§ **Task brief**
Give the part of the newsgroup thread below again, starting at the words "Oh, the humanity!" and stopping after "really cared enough?", with "lawyers" swapped for "attorneys".

§ **Text shown**

-.-.-

Being the life of a man at stake, the lawyers couldn't get another
computer to write the appeal on? A classic typewriter? By hand?
Oh, the humanity!
Leandro
On Sat, 29 Sep 2007 09:41:08 -0300, Leandro Rios <··················@gmail.com>
tried to confuse everyone with this message:
>
>I am puzzled: Being the life of a man at stake, the court didn't want to
> wait another twenty minutes?
>Being the life of a man at stake, the lawyers couldn't get another
>computer to write the appeal on? A classic typewriter? By hand?
>
Maybe he was a really bad guy and no one really cared enough?
--
|Don't believe this - you're not worthless ,gr---------.ru
|It's us against millions and we can't take them all... | ue il |
|But we can take them on! | @ma |
| (A Wilhelm Scream - The Rip) |______________|
Timofei Shatrov wrote:
> On Sat, 29 Sep 2007 09:41:08 -0300, Leandro Rios <··················@gmail.com>
> tried to confuse everyone with this message:
>
>
>>I am puzzled: Being the life of a man at stake, the court didn't want to
>> wait another twenty minutes?

-.-.-

§ **Information supplied**

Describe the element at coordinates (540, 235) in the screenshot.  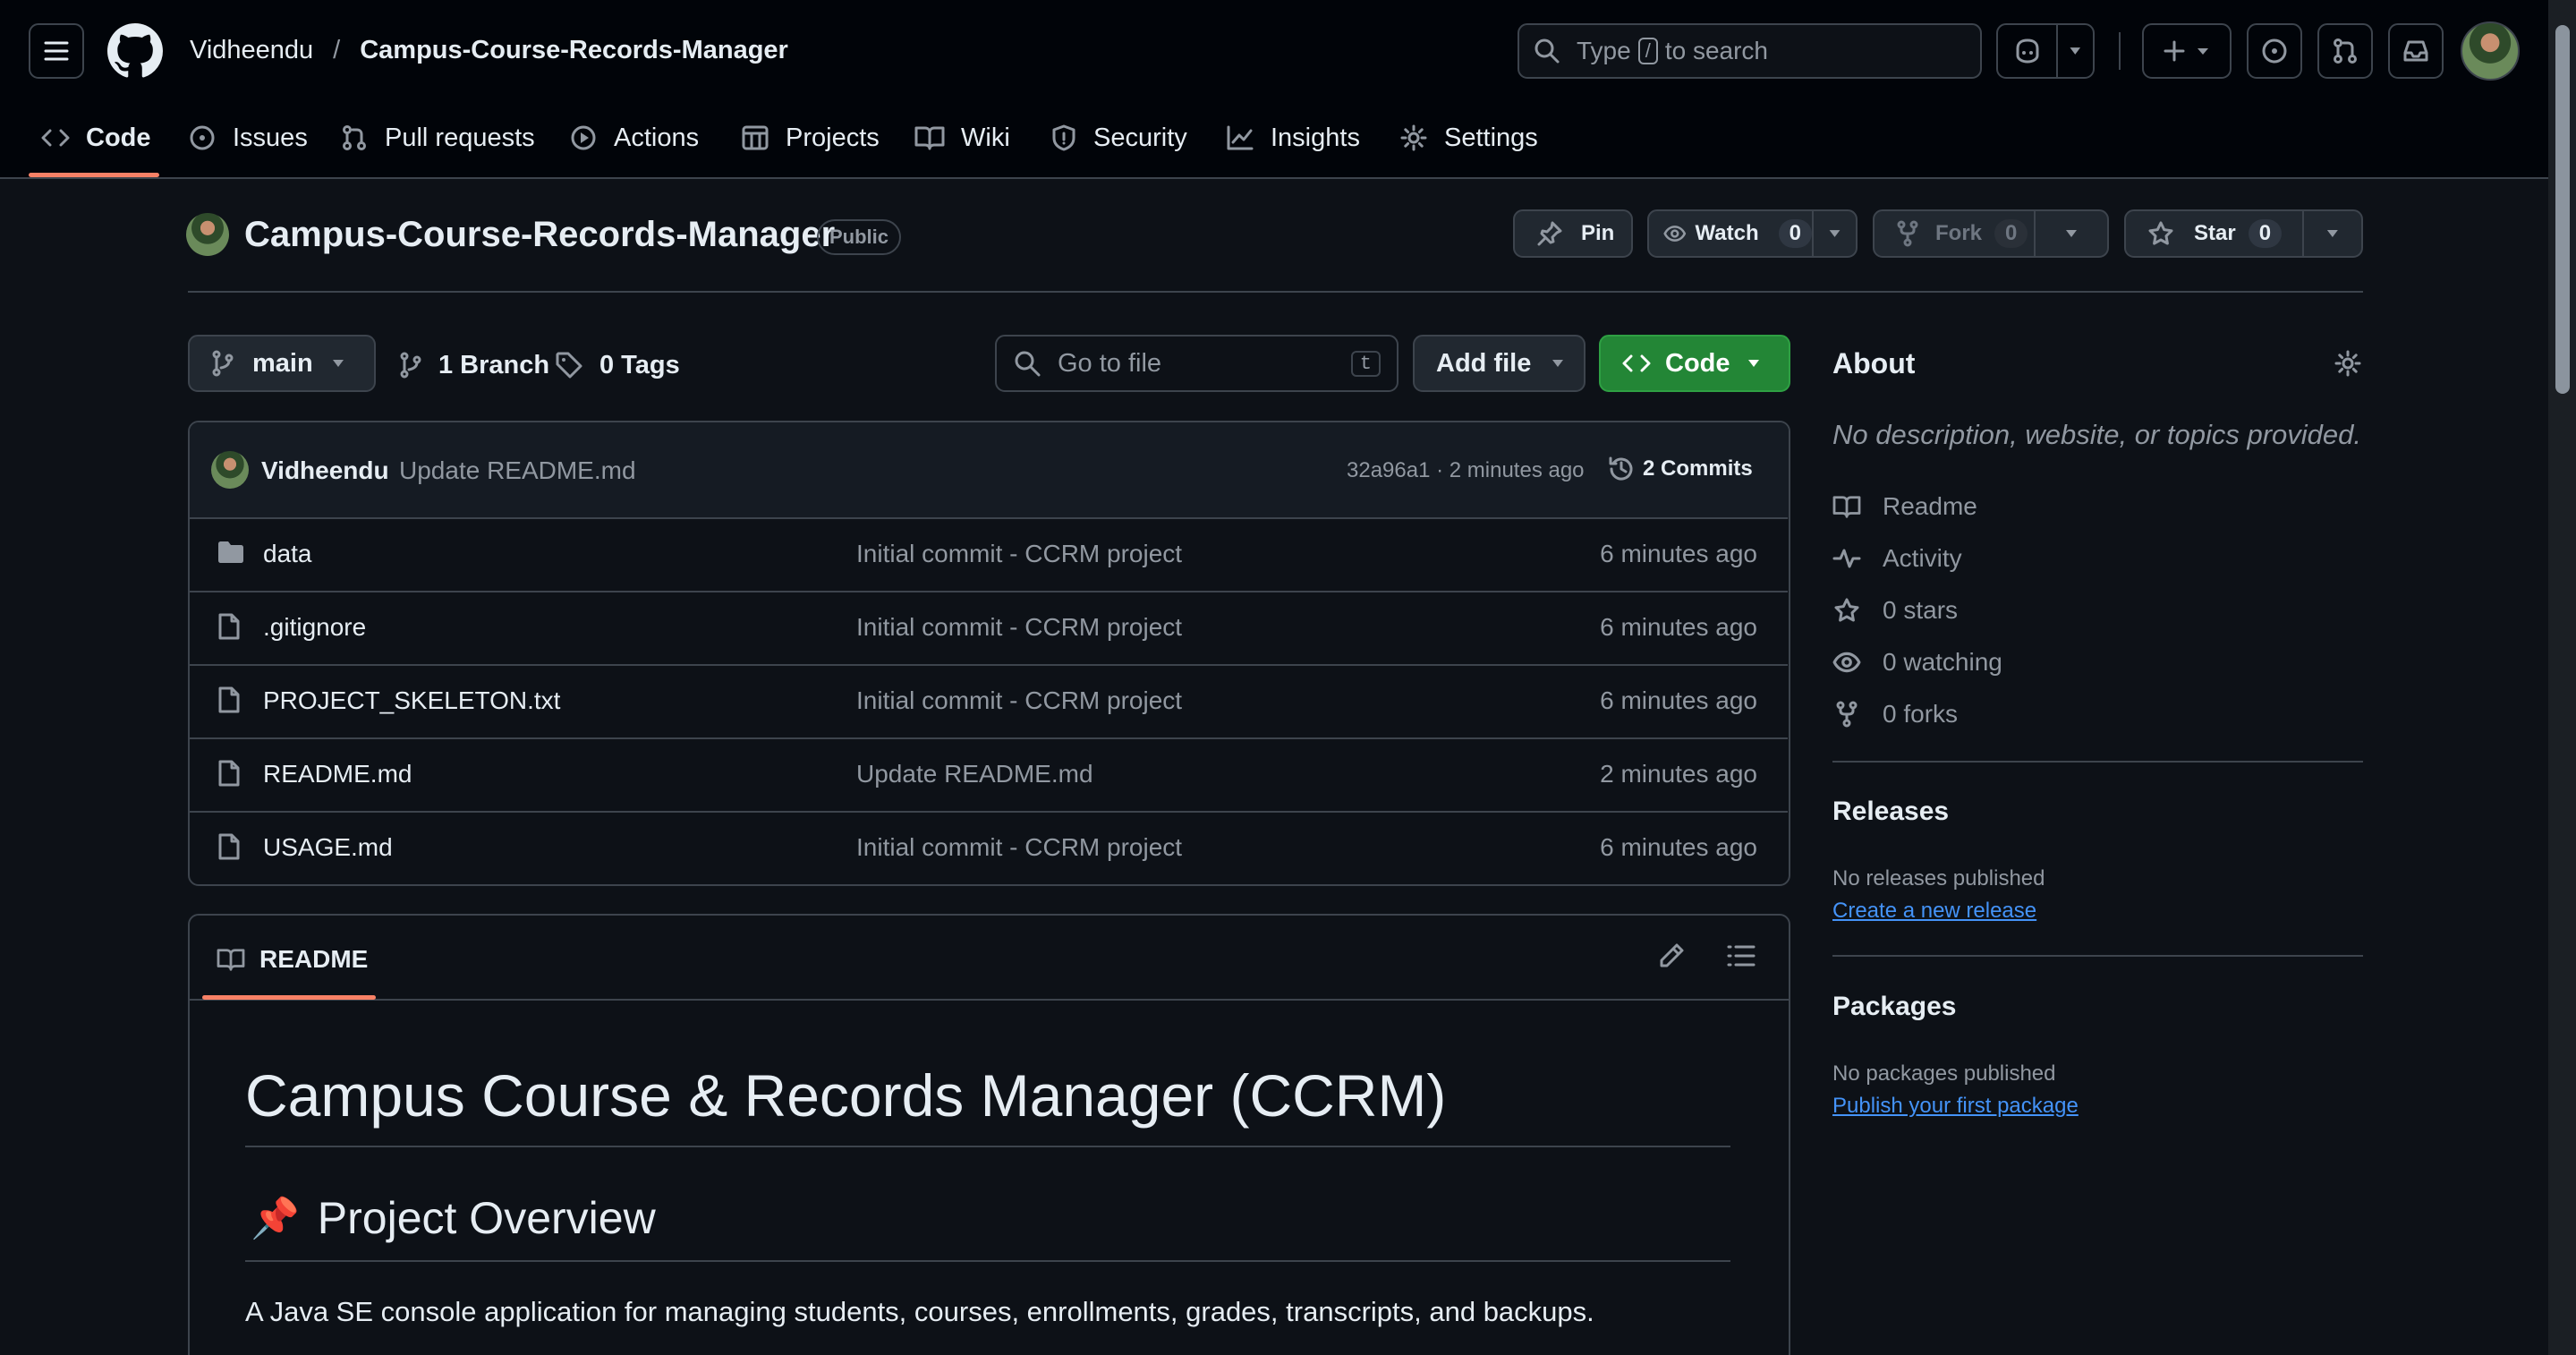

-.-.-

§ **Task result**
Oh, the humanity!
Leandro
On Sat, 29 Sep 2007 09:41:08 -0300, Leandro Rios <··················@gmail.com>
tried to confuse everyone with this message:
>
>I am puzzled: Being the life of a man at stake, the court didn't want to
> wait another twenty minutes?
>Being the life of a man at stake, the attorneys couldn't get another
>computer to write the appeal on? A classic typewriter? By hand?
>
Maybe he was a really bad guy and no one really cared enough?